§ **YOUR TASKS**
**1.** Reproduce everything in the ACT UP Milwaukee history from "Many of ACT" down to "to dental services.", keeping the original wording intact.
**2.** Write the next part of the ACT UP Milwaukee history, picking up right after its final sentence.

ACT UP Milwaukee Records, 1990-1996


ACT UP (AIDS Coalition to Unleash Power) formed in New York in March 1987, following a speech by activist Larry Kramer calling for civil rights style demonstrations to protest the lack of government activity on AIDS. ACT UP Milwaukee's organizing meeting took place on August 18-19, 1989, when it hosted ACT UP New York and prepared for its first action. On August 25, the group demonstrated in front of the Federal Building to protest the federal and state governments' inadequate response to the AIDS epidemic. ACT UP Milwaukee described itself as "a diverse group of individuals united in anger and compassion and committed to direct action to end the AIDS crisis."

Many of ACT UP Milwaukee's actions focused on protecting the rights of HIV+ individuals, such as Dennis Hill. In 1991, Hill was arrested on a traffic violation and spent forty-eight hours in the Racine County jail. At the time, he was suffering from the advanced stages of AIDS. Milwaukee AIDS Project (MAP) staff found Hill in a cell, lying in his own feces and vomit. He died several days later. ACT UP Milwaukee staged many protests and letter writing campaigns around the issue of Hill's treatment by Racine County police. In 1990, ACT UP Milwaukee surveyed 200 area dentists to determine if they would accept HIV+ patients. About a third said they would not. In response, the group worked with the Wisconsin Dental Association and the Marquette University School of Dentistry to improve access to dental services.

[Stored items]
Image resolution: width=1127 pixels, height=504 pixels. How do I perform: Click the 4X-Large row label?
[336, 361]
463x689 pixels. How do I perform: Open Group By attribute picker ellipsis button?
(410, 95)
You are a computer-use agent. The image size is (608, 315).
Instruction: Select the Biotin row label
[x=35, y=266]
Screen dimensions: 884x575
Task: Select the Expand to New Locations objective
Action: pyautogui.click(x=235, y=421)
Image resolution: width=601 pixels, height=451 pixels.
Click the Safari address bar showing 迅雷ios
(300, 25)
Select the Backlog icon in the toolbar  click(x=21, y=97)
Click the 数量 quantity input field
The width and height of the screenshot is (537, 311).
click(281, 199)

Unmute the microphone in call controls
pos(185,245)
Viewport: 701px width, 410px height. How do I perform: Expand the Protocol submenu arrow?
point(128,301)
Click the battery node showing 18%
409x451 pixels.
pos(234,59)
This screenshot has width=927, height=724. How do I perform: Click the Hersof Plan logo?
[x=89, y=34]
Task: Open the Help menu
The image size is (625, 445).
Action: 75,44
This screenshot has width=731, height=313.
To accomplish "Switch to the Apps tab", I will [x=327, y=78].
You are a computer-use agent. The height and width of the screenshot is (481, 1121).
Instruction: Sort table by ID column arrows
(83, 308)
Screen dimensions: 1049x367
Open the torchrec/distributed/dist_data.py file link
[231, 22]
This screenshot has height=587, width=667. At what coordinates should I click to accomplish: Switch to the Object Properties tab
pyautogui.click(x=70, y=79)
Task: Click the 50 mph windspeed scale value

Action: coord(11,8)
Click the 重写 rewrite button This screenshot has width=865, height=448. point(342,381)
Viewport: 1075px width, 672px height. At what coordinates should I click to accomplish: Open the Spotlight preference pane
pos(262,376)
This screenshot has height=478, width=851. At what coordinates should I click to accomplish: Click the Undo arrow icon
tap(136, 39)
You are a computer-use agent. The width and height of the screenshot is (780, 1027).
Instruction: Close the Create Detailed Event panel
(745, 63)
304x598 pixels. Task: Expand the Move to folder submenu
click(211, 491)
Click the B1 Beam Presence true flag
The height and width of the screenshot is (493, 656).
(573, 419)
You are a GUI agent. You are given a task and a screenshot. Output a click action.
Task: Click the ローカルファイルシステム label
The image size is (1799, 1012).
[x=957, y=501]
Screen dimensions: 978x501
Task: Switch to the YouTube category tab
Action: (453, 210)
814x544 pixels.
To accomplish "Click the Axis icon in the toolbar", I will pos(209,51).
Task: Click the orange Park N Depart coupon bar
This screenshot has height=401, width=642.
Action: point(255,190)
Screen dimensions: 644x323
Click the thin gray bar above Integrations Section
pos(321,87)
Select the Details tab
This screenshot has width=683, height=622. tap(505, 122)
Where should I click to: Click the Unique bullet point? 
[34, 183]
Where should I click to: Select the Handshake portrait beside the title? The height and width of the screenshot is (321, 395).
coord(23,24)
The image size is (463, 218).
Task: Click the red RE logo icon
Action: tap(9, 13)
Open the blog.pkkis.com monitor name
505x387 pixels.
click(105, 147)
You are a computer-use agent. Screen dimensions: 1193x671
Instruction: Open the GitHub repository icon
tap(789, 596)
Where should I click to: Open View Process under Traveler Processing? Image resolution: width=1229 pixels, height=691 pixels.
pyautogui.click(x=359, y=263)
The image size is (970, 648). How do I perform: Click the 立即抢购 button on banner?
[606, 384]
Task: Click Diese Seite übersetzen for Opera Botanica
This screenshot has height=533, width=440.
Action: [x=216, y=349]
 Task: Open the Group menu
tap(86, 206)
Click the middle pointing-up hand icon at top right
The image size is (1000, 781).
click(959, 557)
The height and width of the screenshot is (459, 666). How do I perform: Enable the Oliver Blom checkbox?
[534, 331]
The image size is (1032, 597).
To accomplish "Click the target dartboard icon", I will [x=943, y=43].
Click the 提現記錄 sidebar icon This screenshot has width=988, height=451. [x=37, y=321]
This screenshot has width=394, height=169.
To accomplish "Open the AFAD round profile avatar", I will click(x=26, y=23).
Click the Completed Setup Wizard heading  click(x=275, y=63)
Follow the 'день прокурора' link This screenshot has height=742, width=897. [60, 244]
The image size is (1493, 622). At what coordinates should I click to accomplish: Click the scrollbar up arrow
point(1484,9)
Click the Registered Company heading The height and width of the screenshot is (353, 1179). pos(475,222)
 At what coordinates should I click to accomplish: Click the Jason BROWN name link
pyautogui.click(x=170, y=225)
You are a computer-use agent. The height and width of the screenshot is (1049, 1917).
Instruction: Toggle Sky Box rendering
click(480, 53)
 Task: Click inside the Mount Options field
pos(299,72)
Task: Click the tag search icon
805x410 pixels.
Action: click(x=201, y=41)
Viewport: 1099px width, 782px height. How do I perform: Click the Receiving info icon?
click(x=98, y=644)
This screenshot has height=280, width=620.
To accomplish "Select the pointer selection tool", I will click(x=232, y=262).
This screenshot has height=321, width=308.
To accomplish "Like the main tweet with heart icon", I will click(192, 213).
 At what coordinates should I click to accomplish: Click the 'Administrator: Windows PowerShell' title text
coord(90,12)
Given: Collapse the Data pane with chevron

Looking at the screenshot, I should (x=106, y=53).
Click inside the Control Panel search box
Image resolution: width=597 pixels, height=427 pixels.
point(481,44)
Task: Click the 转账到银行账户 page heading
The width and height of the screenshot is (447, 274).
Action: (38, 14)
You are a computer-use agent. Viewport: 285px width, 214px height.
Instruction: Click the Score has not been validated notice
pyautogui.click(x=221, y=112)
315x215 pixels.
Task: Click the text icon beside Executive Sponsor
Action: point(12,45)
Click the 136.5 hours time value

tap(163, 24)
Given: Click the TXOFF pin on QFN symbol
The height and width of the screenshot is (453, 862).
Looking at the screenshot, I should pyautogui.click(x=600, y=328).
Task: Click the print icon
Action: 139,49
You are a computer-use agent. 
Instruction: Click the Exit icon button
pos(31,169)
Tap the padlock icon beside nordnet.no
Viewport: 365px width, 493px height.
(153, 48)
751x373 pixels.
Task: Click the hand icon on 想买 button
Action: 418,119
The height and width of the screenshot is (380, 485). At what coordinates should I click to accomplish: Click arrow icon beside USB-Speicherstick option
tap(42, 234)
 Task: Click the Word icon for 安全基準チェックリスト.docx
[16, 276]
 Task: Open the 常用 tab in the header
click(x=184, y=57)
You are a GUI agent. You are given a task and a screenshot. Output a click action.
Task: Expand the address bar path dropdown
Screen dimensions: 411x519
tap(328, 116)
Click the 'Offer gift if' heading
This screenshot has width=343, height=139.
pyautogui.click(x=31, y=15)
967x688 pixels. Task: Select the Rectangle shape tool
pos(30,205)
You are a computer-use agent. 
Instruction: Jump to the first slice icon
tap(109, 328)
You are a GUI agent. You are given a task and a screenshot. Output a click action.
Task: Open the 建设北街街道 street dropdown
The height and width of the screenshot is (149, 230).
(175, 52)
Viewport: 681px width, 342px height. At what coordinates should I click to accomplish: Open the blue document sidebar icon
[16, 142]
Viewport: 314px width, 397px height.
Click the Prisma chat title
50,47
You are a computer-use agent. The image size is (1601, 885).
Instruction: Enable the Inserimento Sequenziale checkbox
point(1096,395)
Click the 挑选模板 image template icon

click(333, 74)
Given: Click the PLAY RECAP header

§ **ANSWERS FOR THE EXERCISE**
**1.**
Many of ACT UP Milwaukee's actions focused on protecting the rights of HIV+ individuals, such as Dennis Hill. In 1991, Hill was arrested on a traffic violation and spent forty-eight hours in the Racine County jail. At the time, he was suffering from the advanced stages of AIDS. Milwaukee AIDS Project (MAP) staff found Hill in a cell, lying in his own feces and vomit. He died several days later. ACT UP Milwaukee staged many protests and letter writing campaigns around the issue of Hill's treatment by Racine County police. In 1990, ACT UP Milwaukee surveyed 200 area dentists to determine if they would accept HIV+ patients. About a third said they would not. In response, the group worked with the Wisconsin Dental Association and the Marquette University School of Dentistry to improve access to dental services.

**2.**
During its short existence, ACT UP Milwaukee organized around numerous other issues, including the Marlboro/Miller boycott in 1991 (the parent corporation, Philip Morris Companies, Inc. was a major contributor to Senator Jessie Helms political campaign), the Cryptosporidium outbreak in 1993 that resulted in the deaths of several HIV+ individuals, and increased funding for AIDS services and education.

During its heyday, the organization had about 25 active members. By the mid-1990s, ACT UP Milwaukee--like most ACT UP chapters across the United States and Europe--was defunct.